What enters the room is humanity, given shape and form by dancers Stephanie Dufresne and Alex O’Neill. An operatic aria sees Dufresne undertake a slow, gentle striptease to peel away the outer skin of the boiler suit. The body humanised is suddenly made more expressive. Meanwhile, O’Neill performs with mechanical rote till the mask is slipped, the human peers out and a similar shedding follows. Now begins a conversation without dialogue. Or series of conversations. Dufresne and O’Neill, like Adam and Eve trapped in their garden of Eden, look through the windows at a joyous street song playing outside. Movement, both natural and curated, crafting exquisite moments in solo and duet. O’Neill’s stuttering, often jerking physicalty mesmerising. Offset by Dufresne's sweeping elegance whether dancing, walking or climbing on chairs. Romance ever present in their flirting stand-offs, their shared playfulness, their gentle oneupmanship. In If You Go Away sung like a French torch song in a 1940s movie. Cork pulled by the teeth then spat to the floor as wine is guzzled from the neck. The penetrating gaze. The stylish, black Fedora. The eternal cigarette… actually, scratch that last one.

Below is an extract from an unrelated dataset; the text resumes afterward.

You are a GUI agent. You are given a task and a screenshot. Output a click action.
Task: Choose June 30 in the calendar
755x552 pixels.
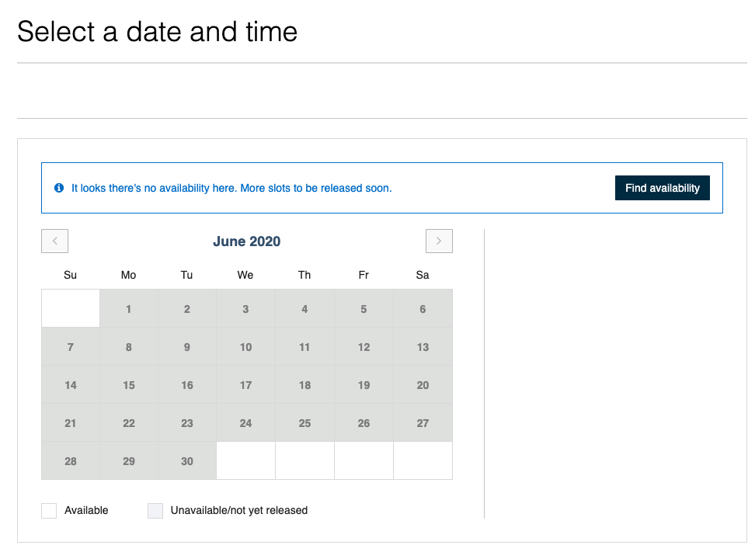click(x=187, y=461)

Yet dystopia is never far away. The locked door. Voices from outside. The cautionary voice overs. At one point the phrase The Great Reset is written in lipstick on a mirror. Whether referring to the World Economic Forum’s recovery plan post Covid, or something more open ended, the answer is left unclear. What’s clear is that the dancers might be safe in their prison cell, but it’s still a cell. In which their sketchy narrative of short scenes, like album tracks, suggests hope but also whistling in the dark. Dialogue, when it enters, shapeless and weak when addressing too big, too open ended questions. Dufresne and O’Neill’s physical conversations far more beautiful, insightful and heartfelt. As the end arrives, poignant and bittersweet, it’s left to us to wonder if perhaps this is all we have? Moments, dancing together in our prison cells beneath sparkle and starlight. The world gone to riot outside as we wait, and wish, for the best of us. Perhaps. But at moments it looks more than enough. At moments it looks a little like heaven.
Dancehall Blues by CoisCéim Dance Theatre runs at CoisCéim Studio, Fairview Strand, and part Dublin Fringe Festival 2024 until Sept 21.